All of the entries are to be written out again verbatim.

§ **Information shown**
━━━━━━━━

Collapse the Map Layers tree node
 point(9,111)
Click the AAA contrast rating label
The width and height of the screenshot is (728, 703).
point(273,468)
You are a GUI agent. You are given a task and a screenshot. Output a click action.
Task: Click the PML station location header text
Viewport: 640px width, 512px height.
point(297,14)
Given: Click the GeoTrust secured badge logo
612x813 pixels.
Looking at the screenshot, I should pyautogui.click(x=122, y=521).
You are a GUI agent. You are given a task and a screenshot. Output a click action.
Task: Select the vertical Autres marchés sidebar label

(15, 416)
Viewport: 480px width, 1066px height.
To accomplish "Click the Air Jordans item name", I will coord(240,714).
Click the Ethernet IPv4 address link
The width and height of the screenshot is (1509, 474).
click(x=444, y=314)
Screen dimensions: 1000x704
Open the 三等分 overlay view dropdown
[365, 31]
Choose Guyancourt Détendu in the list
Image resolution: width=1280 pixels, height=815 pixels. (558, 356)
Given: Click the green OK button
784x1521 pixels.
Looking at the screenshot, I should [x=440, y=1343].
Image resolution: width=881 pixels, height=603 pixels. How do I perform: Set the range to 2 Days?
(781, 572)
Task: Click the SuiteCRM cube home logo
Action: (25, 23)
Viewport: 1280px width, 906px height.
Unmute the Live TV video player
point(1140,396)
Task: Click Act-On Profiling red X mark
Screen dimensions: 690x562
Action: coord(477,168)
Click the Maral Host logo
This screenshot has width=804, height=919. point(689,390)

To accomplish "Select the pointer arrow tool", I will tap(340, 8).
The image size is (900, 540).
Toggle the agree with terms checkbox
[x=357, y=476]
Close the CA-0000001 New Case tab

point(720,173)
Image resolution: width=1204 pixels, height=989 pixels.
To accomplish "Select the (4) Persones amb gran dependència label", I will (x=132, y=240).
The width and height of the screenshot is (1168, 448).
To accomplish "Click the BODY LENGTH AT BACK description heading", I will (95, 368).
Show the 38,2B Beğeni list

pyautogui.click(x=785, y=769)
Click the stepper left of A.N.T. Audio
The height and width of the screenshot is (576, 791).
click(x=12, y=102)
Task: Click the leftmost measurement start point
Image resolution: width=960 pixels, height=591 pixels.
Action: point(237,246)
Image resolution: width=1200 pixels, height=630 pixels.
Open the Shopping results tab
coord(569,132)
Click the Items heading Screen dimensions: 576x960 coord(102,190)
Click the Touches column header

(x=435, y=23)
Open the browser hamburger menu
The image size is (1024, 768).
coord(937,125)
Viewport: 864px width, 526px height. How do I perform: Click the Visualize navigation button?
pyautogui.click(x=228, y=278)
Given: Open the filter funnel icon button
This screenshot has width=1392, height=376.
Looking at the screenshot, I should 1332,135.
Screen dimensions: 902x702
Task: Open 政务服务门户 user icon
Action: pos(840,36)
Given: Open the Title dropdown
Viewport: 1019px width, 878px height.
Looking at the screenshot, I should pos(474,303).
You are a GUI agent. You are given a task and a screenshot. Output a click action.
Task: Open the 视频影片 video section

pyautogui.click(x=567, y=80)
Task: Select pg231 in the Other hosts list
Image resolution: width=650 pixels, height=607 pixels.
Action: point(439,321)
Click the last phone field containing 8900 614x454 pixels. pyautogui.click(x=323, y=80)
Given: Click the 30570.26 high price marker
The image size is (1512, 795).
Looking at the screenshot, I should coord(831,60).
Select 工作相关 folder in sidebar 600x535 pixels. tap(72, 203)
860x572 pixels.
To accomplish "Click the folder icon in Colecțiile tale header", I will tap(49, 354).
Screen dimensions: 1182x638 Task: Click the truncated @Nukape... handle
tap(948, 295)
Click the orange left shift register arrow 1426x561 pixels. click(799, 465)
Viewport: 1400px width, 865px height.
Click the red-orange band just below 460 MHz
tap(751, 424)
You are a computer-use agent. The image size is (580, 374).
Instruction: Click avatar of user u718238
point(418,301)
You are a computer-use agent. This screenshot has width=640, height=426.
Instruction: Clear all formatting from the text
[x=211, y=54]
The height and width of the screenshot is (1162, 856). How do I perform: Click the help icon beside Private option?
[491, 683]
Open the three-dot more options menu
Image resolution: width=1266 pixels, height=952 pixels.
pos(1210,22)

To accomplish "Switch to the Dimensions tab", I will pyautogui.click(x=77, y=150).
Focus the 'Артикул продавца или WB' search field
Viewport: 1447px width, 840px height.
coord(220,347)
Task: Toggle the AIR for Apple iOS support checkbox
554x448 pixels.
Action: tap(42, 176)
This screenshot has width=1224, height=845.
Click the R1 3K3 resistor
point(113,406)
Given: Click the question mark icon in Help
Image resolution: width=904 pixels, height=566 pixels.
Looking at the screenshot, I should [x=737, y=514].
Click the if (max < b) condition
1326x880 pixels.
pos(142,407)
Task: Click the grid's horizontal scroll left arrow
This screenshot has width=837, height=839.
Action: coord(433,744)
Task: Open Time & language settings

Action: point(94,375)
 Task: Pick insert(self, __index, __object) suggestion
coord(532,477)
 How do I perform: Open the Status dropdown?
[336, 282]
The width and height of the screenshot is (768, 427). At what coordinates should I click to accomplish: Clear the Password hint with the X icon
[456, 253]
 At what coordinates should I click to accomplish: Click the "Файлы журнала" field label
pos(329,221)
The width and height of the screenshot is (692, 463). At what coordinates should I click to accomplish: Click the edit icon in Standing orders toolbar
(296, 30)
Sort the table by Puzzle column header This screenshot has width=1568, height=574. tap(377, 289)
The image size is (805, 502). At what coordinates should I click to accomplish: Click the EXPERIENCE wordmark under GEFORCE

━━━━━━━━

§ **Written reply**
Collapse the Map Layers tree node
 point(9,111)
Click the AAA contrast rating label
The width and height of the screenshot is (728, 703).
point(273,468)
You are a GUI agent. You are given a task and a screenshot. Output a click action.
Task: Click the PML station location header text
Viewport: 640px width, 512px height.
point(297,14)
Given: Click the GeoTrust secured badge logo
612x813 pixels.
Looking at the screenshot, I should pyautogui.click(x=122, y=521).
You are a GUI agent. You are given a task and a screenshot. Output a click action.
Task: Select the vertical Autres marchés sidebar label

(15, 416)
Viewport: 480px width, 1066px height.
To accomplish "Click the Air Jordans item name", I will coord(240,714).
Click the Ethernet IPv4 address link
The width and height of the screenshot is (1509, 474).
click(x=444, y=314)
Screen dimensions: 1000x704
Open the 三等分 overlay view dropdown
[365, 31]
Choose Guyancourt Détendu in the list
Image resolution: width=1280 pixels, height=815 pixels. (558, 356)
Given: Click the green OK button
784x1521 pixels.
Looking at the screenshot, I should [x=440, y=1343].
Image resolution: width=881 pixels, height=603 pixels. How do I perform: Set the range to 2 Days?
(781, 572)
Task: Click the SuiteCRM cube home logo
Action: (25, 23)
Viewport: 1280px width, 906px height.
Unmute the Live TV video player
point(1140,396)
Task: Click Act-On Profiling red X mark
Screen dimensions: 690x562
Action: coord(477,168)
Click the Maral Host logo
This screenshot has width=804, height=919. point(689,390)

To accomplish "Select the pointer arrow tool", I will tap(340, 8).
The image size is (900, 540).
Toggle the agree with terms checkbox
[x=357, y=476]
Close the CA-0000001 New Case tab

point(720,173)
Image resolution: width=1204 pixels, height=989 pixels.
To accomplish "Select the (4) Persones amb gran dependència label", I will (x=132, y=240).
The width and height of the screenshot is (1168, 448).
To accomplish "Click the BODY LENGTH AT BACK description heading", I will (95, 368).
Show the 38,2B Beğeni list

pyautogui.click(x=785, y=769)
Click the stepper left of A.N.T. Audio
The height and width of the screenshot is (576, 791).
click(x=12, y=102)
Task: Click the leftmost measurement start point
Image resolution: width=960 pixels, height=591 pixels.
Action: point(237,246)
Image resolution: width=1200 pixels, height=630 pixels.
Open the Shopping results tab
coord(569,132)
Click the Items heading Screen dimensions: 576x960 coord(102,190)
Click the Touches column header

(x=435, y=23)
Open the browser hamburger menu
The image size is (1024, 768).
coord(937,125)
Viewport: 864px width, 526px height. How do I perform: Click the Visualize navigation button?
pyautogui.click(x=228, y=278)
Given: Open the filter funnel icon button
This screenshot has width=1392, height=376.
Looking at the screenshot, I should 1332,135.
Screen dimensions: 902x702
Task: Open 政务服务门户 user icon
Action: pos(840,36)
Given: Open the Title dropdown
Viewport: 1019px width, 878px height.
Looking at the screenshot, I should pos(474,303).
You are a GUI agent. You are given a task and a screenshot. Output a click action.
Task: Open the 视频影片 video section

pyautogui.click(x=567, y=80)
Task: Select pg231 in the Other hosts list
Image resolution: width=650 pixels, height=607 pixels.
Action: point(439,321)
Click the last phone field containing 8900 614x454 pixels. pyautogui.click(x=323, y=80)
Given: Click the 30570.26 high price marker
The image size is (1512, 795).
Looking at the screenshot, I should coord(831,60).
Select 工作相关 folder in sidebar 600x535 pixels. tap(72, 203)
860x572 pixels.
To accomplish "Click the folder icon in Colecțiile tale header", I will tap(49, 354).
Screen dimensions: 1182x638 Task: Click the truncated @Nukape... handle
tap(948, 295)
Click the orange left shift register arrow 1426x561 pixels. click(799, 465)
Viewport: 1400px width, 865px height.
Click the red-orange band just below 460 MHz
tap(751, 424)
You are a computer-use agent. The image size is (580, 374).
Instruction: Click avatar of user u718238
point(418,301)
You are a computer-use agent. This screenshot has width=640, height=426.
Instruction: Clear all formatting from the text
[x=211, y=54]
The height and width of the screenshot is (1162, 856). How do I perform: Click the help icon beside Private option?
[491, 683]
Open the three-dot more options menu
Image resolution: width=1266 pixels, height=952 pixels.
pos(1210,22)

To accomplish "Switch to the Dimensions tab", I will pyautogui.click(x=77, y=150).
Focus the 'Артикул продавца или WB' search field
Viewport: 1447px width, 840px height.
coord(220,347)
Task: Toggle the AIR for Apple iOS support checkbox
554x448 pixels.
Action: tap(42, 176)
This screenshot has width=1224, height=845.
Click the R1 3K3 resistor
point(113,406)
Given: Click the question mark icon in Help
Image resolution: width=904 pixels, height=566 pixels.
Looking at the screenshot, I should [x=737, y=514].
Click the if (max < b) condition
1326x880 pixels.
pos(142,407)
Task: Click the grid's horizontal scroll left arrow
This screenshot has width=837, height=839.
Action: coord(433,744)
Task: Open Time & language settings

Action: point(94,375)
 Task: Pick insert(self, __index, __object) suggestion
coord(532,477)
 How do I perform: Open the Status dropdown?
[336, 282]
The width and height of the screenshot is (768, 427). At what coordinates should I click to accomplish: Clear the Password hint with the X icon
[456, 253]
 At what coordinates should I click to accomplish: Click the "Файлы журнала" field label
pos(329,221)
The width and height of the screenshot is (692, 463). At what coordinates should I click to accomplish: Click the edit icon in Standing orders toolbar
(296, 30)
Sort the table by Puzzle column header This screenshot has width=1568, height=574. tap(377, 289)
The image size is (805, 502). At what coordinates should I click to accomplish: Click the EXPERIENCE wordmark under GEFORCE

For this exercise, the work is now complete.